>> Start Source extract

You can also graph these commonly used statistical functions by setting fun = the named functions in your stat_function() layer. If you want to specify the mean and standard deviation, use args = list() to include the required arguments from the named function above (e.g. dnorm needs mean and sd).

ggplot(data = data.frame(x = -400:600))+
  aes(x = x)+
  stat_function(fun = dnorm, args = list(mean = 200, sd = 200), color = "blue", size = 2, linetype = "dashed")

If you don’t include this, it will graph the standard distribution:

ggplot(data = data.frame(x = -4:4))+
  aes(x = x)+
  stat_function(fun = dnorm, color = "blue", size = 2, linetype = "dashed")

To add shading under a distribution, simply add a duplicate of the stat_function() layer, but add geom="area" to indicate the area beneath the function should be filled, and you can limit the domain of the fill with xlim=c(start,end), where start and end are the x-values for the endpoints of the fill.

>> End Source extract

* Short exercise 1 *
Rewrite the entries from their start through the line containing "Action: (x=443, y=283)", including each request, and shift every click coordinate in the answers by adding 53 to it.

>> Start Input

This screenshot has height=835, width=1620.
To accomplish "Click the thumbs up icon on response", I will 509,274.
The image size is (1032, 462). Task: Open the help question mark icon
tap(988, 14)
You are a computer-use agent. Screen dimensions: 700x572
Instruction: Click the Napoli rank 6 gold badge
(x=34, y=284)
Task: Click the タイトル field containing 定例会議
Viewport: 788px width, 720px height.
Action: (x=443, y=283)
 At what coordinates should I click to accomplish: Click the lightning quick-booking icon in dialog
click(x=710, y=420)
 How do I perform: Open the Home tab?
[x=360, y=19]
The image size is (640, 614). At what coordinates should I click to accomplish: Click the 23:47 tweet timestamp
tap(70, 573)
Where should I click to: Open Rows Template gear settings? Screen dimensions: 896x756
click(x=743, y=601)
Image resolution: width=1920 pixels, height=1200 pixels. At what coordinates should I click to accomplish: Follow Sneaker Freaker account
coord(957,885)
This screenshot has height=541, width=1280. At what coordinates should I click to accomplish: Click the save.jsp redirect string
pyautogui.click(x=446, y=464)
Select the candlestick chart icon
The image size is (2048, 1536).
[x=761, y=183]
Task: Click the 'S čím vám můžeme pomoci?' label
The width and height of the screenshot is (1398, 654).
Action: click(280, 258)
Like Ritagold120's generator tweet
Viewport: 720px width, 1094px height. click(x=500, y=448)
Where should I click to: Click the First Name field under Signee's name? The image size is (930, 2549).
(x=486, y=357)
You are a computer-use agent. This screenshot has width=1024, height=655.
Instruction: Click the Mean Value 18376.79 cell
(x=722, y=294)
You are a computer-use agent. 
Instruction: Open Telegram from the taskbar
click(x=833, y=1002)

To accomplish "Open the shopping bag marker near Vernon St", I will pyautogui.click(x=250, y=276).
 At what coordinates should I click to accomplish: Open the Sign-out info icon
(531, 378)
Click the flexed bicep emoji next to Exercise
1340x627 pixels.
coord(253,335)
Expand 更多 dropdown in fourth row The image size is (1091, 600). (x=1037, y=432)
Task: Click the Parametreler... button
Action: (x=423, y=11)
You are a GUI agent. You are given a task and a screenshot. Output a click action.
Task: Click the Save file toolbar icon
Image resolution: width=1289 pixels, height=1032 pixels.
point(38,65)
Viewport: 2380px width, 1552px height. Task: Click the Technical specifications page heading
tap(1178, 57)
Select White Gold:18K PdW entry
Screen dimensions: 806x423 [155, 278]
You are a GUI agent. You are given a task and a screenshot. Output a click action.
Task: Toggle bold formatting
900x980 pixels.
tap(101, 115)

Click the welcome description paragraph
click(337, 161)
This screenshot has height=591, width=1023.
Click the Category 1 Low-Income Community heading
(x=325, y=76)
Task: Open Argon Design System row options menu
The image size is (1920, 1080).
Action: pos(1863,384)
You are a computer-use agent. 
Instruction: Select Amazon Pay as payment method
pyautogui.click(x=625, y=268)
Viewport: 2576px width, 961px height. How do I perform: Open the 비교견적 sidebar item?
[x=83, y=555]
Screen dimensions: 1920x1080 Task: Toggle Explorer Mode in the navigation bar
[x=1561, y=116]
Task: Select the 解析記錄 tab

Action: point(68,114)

>> End Input

* Short exercise 2 *
Extend the ggplot2 stat_function passage, continuing from its final sentence.

* Exercise result 1 *
This screenshot has height=835, width=1620.
To accomplish "Click the thumbs up icon on response", I will 562,327.
The image size is (1032, 462). Task: Open the help question mark icon
tap(1041, 67)
You are a computer-use agent. Screen dimensions: 700x572
Instruction: Click the Napoli rank 6 gold badge
(x=87, y=337)
Task: Click the タイトル field containing 定例会議
Viewport: 788px width, 720px height.
Action: (x=496, y=336)

* Exercise result 2 *
# graph normal distribution and shade area between -2 and 2
ggplot(data = data.frame(x = -4:4))+
  aes(x = x)+
  stat_function(fun = dnorm, color = "blue", size = 2, linetype = "dashed")+
  stat_function(fun = dnorm, xlim = c(-2,2), geom = "area", fill = "green", alpha=0.5)

Hence, here is one graph from my slides:

ggplot(data = tibble(x=35:115))+
  aes(x = x)+
  stat_function(fun = dnorm, args = list(mean = 75, sd = 10), size = 2, color="blue")+
  stat_function(fun = dnorm, args = list(mean = 75, sd = 10), geom = "area", xlim = c(65,85), fill="blue", alpha=0.5)+
  labs(x = "X",
       y = "Probability")+
  scale_x_continuous(breaks = seq(35,115,5))+
  theme_classic(base_family = "Fira Sans Condensed",
           base_size=20)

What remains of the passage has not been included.